Props in Everyday Items
Now that my camera and I have been hovering in awkward positions over plates of food balanced on the windowsill on a regular basis for well over a year - I have started to "up my repertoire" of props to use as photography backgrounds. These I have found in everyday items from around the house; in anything from parchment paper to garden chairs. In today's post I thought I would share some of these ideas with you.
These are the 7 items that I use regularly, sometimes combined:
Distressed oven tray
In my last Aberdeen apartment I had plentiful of these gems. This is probably my favourite one to use. I would say, the more stained and rusty - the better! A nice way to add some texture and character to your photos. Actual clean, mint-condition ones of course also do the trick for a plain dark backdrop!
Brown Paper Bags
One of the food scrap bags or perhaps the one you used to pick up mushrooms from the store? Paper bags are queen because of the warm natural colour that can be very complementful to a lot of ingredients and the fact that they are disposable (so you can make it real messy!). If you want some extra texture, crumble it before flattening it out again.

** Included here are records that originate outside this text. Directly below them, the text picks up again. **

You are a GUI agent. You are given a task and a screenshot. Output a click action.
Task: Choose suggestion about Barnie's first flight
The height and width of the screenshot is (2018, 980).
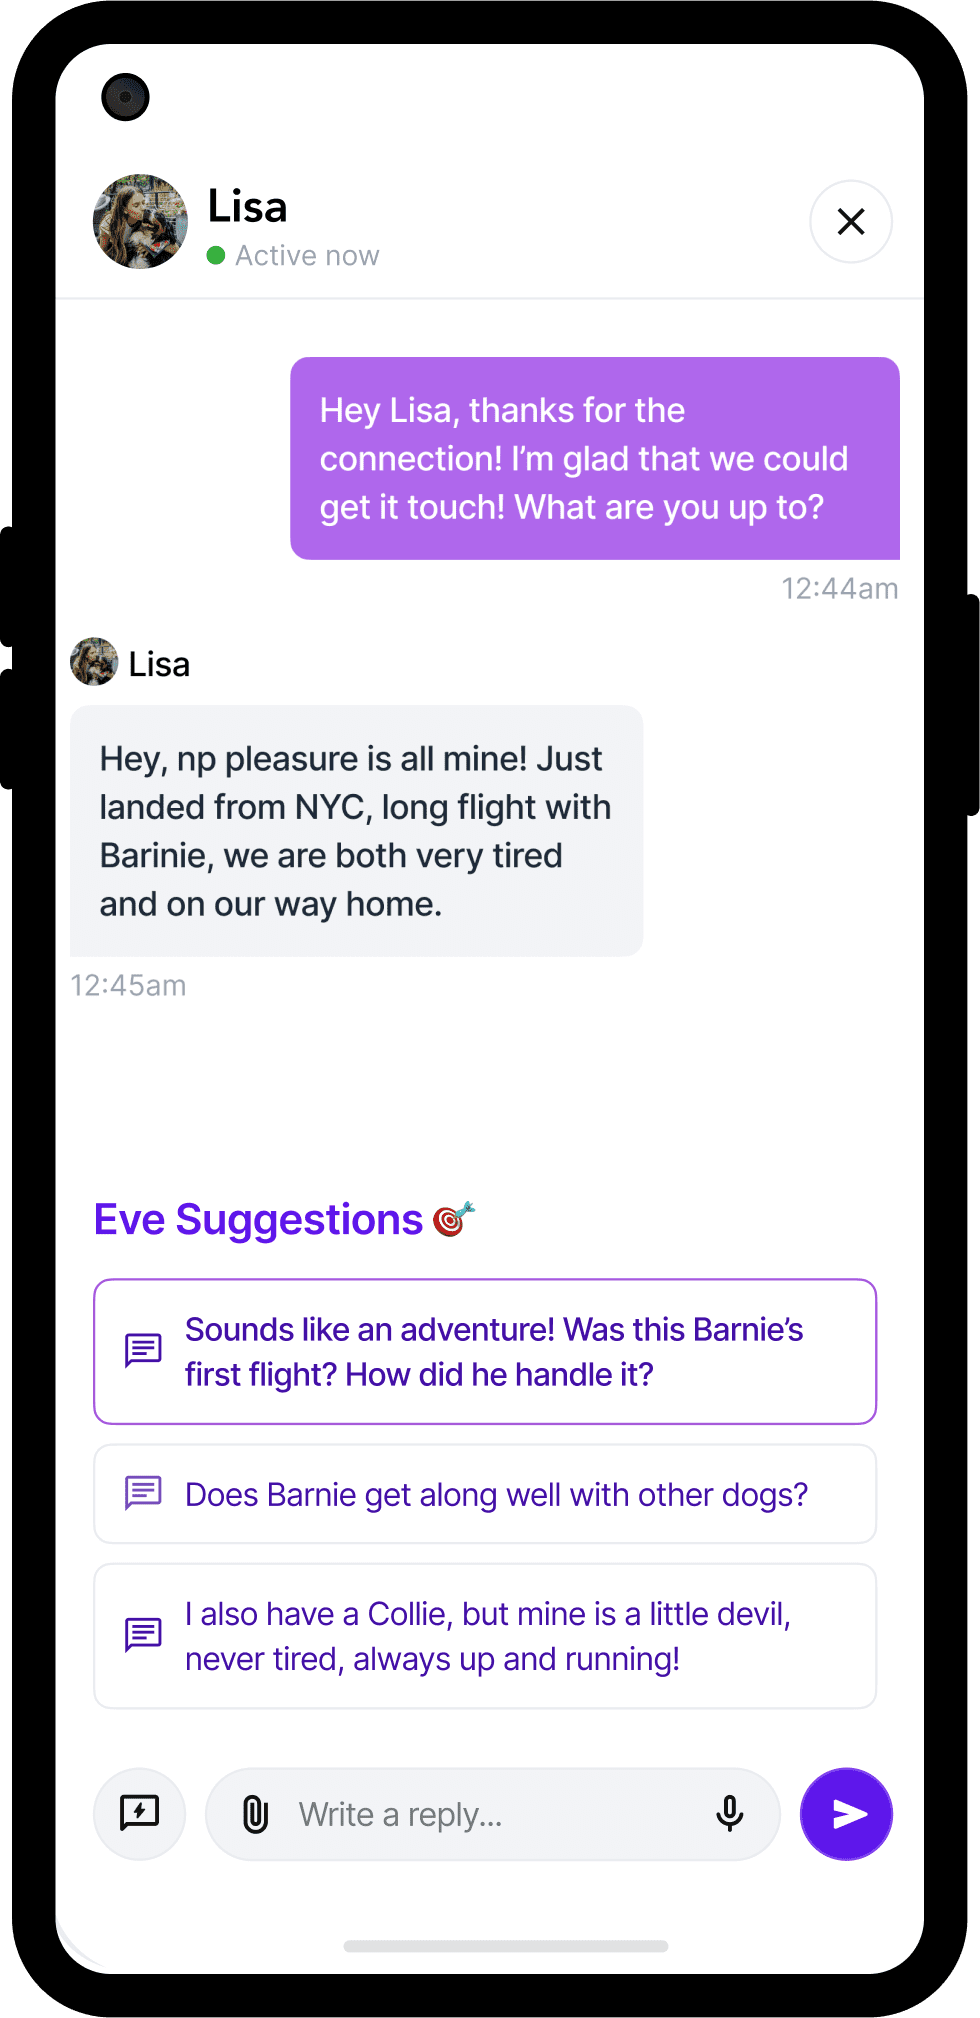[x=485, y=1351]
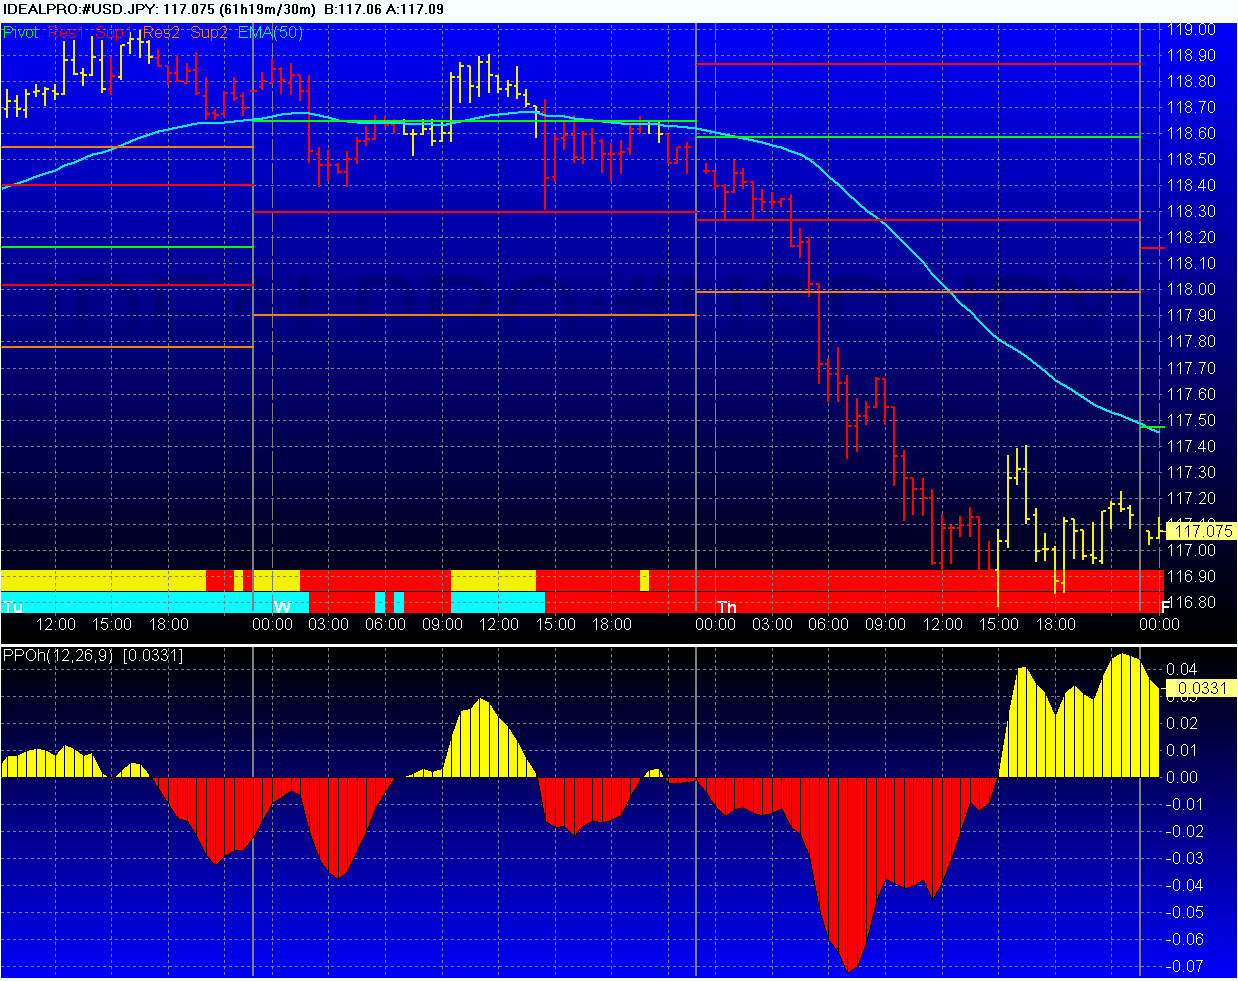Click the -0.07 PPO axis label
This screenshot has width=1238, height=981.
(x=1186, y=966)
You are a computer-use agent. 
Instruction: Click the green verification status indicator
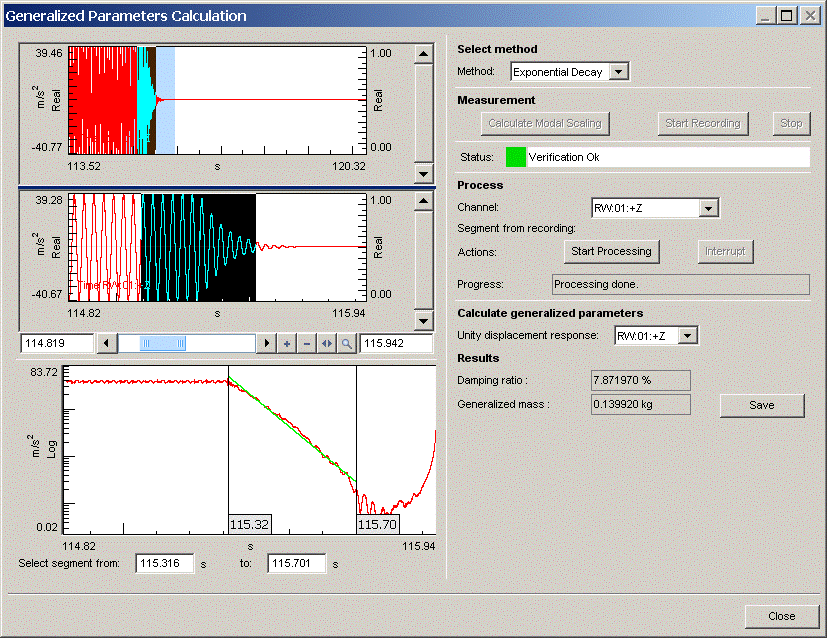[515, 156]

Plywood and furniture paint
After painting my kitchen and some of its chairs, I had some left over blues and pink that I used on a scrappy plywood shelf. So basically free! However you can purchase a small tub of furniture paint for under a tenner that should suffice if you want to make your own. These make great flat lays and as an extra bonus, they are easy to just hide behind the sofa or similar between uses.
Kitchen towlels! You probably already have a few. These can either be flattened out as the entire background or just an element of "liveliness"; like wrapping it and making it go diagonally across the frame.
A nice, neutral background. Same rules apply to this as with the brown paper bags really; can be used flat or crumbled and is easily wiped off to use again!
Coloured craft paper
This is an easy and inexpensive way of adding vibrant colours. Of course, due to its limited size this will work mainly for close-ups and you must be careful not to spill as that will ruin the paper.
Wooden (Cutting) Boards
Wooden boards, in particular cutting ones, add a very earthy authentic feel to the photos. The scratch marks etc can also add some nice texture to a photo.
Bonus: look around!
I took this photo using the back of a painting for surface, then a foldable garden chair for background as I thought it had a nice mahogany colour. If you look around your living space, I am sure you will find plenty of imaginative items to be used as food photography backdrops!